The other groups of respondents were asked these questions in an indirect fashion. In particular, we used an approach called a “list experiment”, which has been used in political polling for years. The approach asks people to indicate HOW MANY of a list of items relate to the respondent (not which one). This question is asked to a control group, and then a treatment group receives the exact same list plus one additional sensitive (or controversial) issue. By comparing how many items the respondent indicates in the treatment relative to the control, one can back out the aggregate percent of respondents to whom the additional issue applies.

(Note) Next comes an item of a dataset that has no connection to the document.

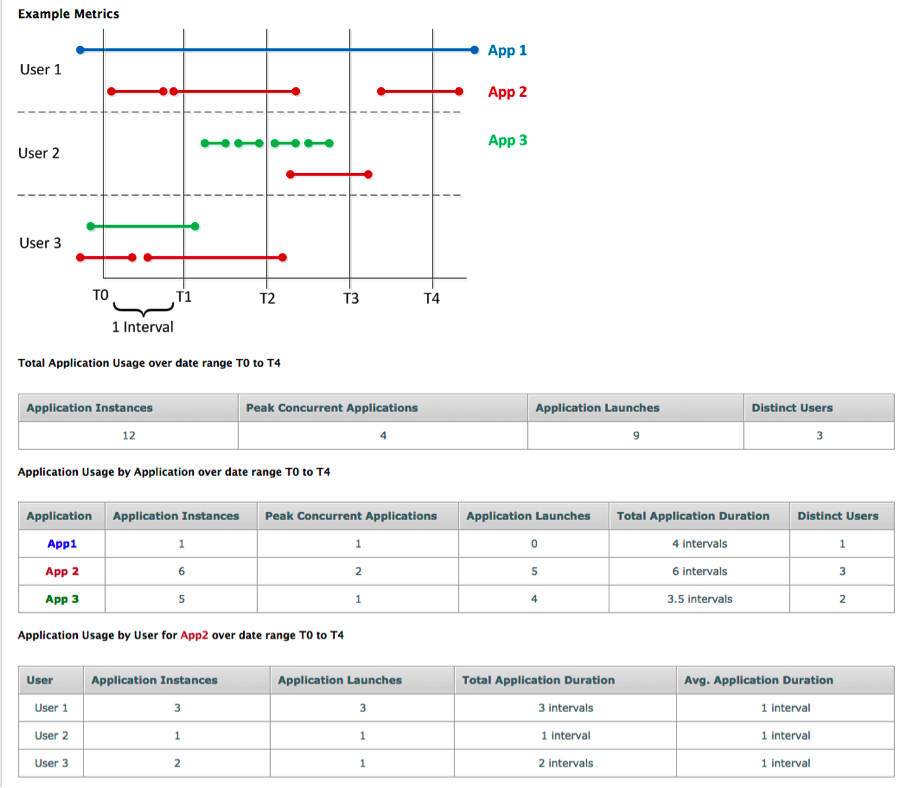Viewport: 900px width, 788px height.
Task: Click the '1 Interval' label under the chart
Action: [142, 327]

The essence of the approach is that people don’t have to actually tell you whether each issue corresponds to them, and thus it removes the potential for social desirability influencing respondents.
In the control group, respondents were asked, “Below are three activities; How many of the following things did you do last week? Went to a movie, Ate spaghetti, Bought toothpaste.” The treatment groups were the same except we added an additional fourth item, either “bought organic food”, “used a SNAP EBT card” or “Receive food assistance from a charitable organization like a food pantry, free community meal, or some other free grocery program?”
As the figure shows, the degree of affirmation inferred from the indirect question was lower for all three issues, particularly for organic food. The result suggests that respondents might face social pressure to indicate more support for organic food than they actually have, as the percent who said they purchased organic fell from 43% to just 11%. However, the results related to SNAP and charitable assistance are opposite of what was expected in that one might expect respondents to under-report these activities when directly asked if in fact respondents were remiss to reveal such information.